Stunning interpretations of timeless jazz classics like “I’ve Got You Under My Skin”, “Blues In The Night”, “Night And Day” or “One For My Baby”, all songs from her sought after vinyl EPs “Jula In Jazz” and “Jula In Jazz 2” (recorded 1958 and 1959) plus further rare tracks from the first half of the 1960s, accompanied by legendary ensembles like Quartetto Lelio Luttazzi, Trio Franco Cerri or the orchestra of Giampiero Boneschi. Eleven carefully remastered tracks, still considered a vocal myth today, on a new compilation with unreleased photos from the collection of Jula plus new liner notes.

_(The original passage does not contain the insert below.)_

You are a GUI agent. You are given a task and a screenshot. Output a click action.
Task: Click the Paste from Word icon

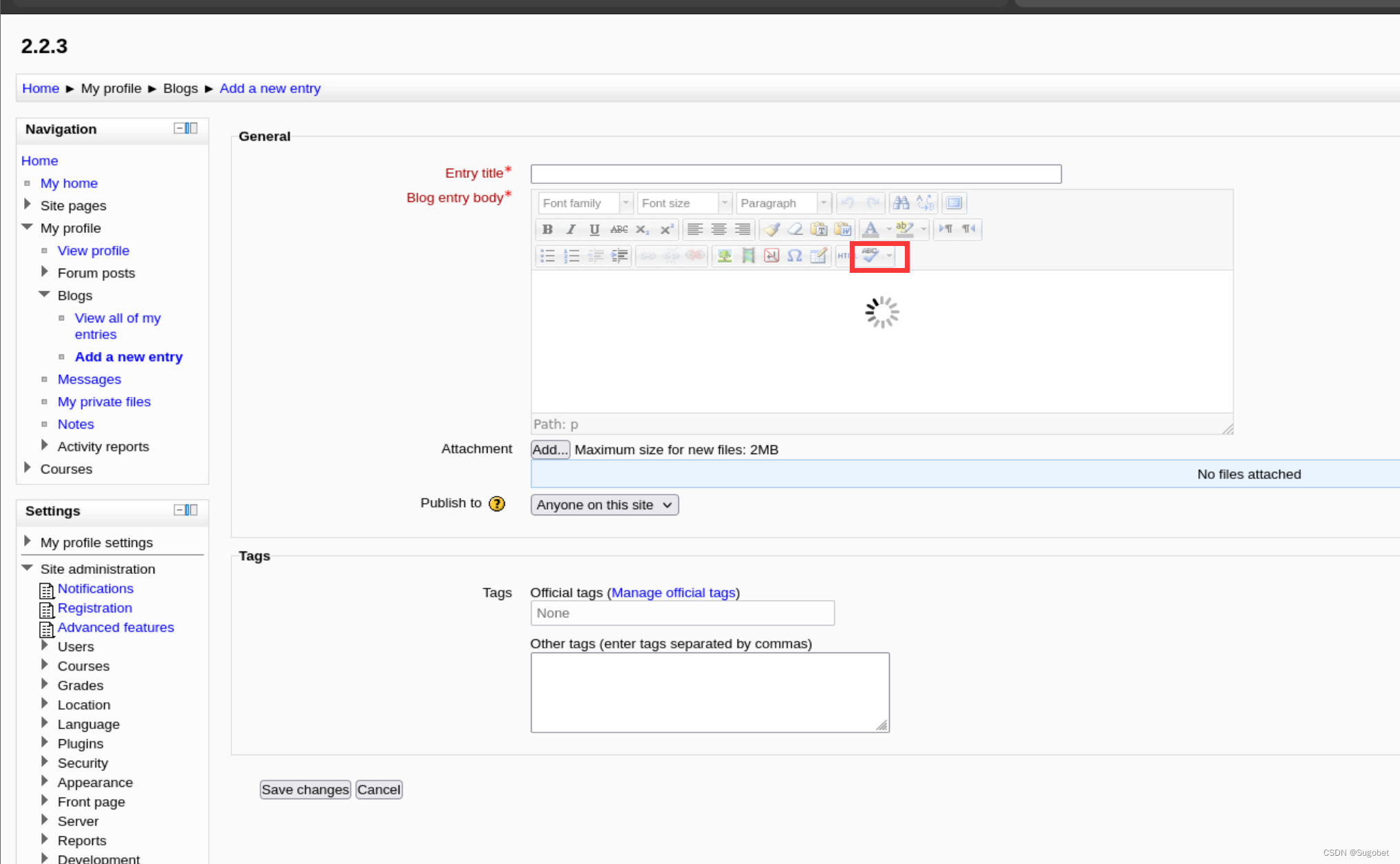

Jula (pronounced “Yula”) de Palma was born in Milan on April 21, 1931. Her given name is Jolanda Maria de Palma but everybody called her Jula and the nickname would also be her name as a singer. Despite her immediate success as an actress, it is her passion for singing and especially for jazz and for American songs that will lead Jula to another branch of the entertainment world. By chance, one day in 1948, while shopping for records with her mother and her sister, she meets an Italian singer, Teddy Reno. He is also the owner of a Record Company, the CGD. Jula’s mother mentions to him her daughter’s contralto voice, her passion for jazz and for the French new wave of songs, and her admiration for Mo. Lelio Luttazzi, a young and very talented pianist and conductor, under contract with the CGD. Almost as a joke, Teddy makes an appointment for Jula to audition with Lelio Luttazzi. The audition turns into a jam session and immediately afterwards, Teddy Reno signs the young singer with CGD.
Ms.de Palma was the only Italian singer who was on the same level with the great American and French entertainers of her time, singing the same songs in the same languages, but never copying, always being an original. Her modernization of the Italian song paved the way for a new generation of Italian singers after her to be accepted internationally, and she is recognized by many for this achievement. She is happy and grateful for the spontaneous creation of a website about her by young and enthusiastic people and she says “When I punch in “Jula de Palma” and I see my name come up, thirty years after I stopped singing, on the most faraway websites of the world, I am still surprised.” She shouldn’t be, because Jula de Palma is still considered, today, a myth.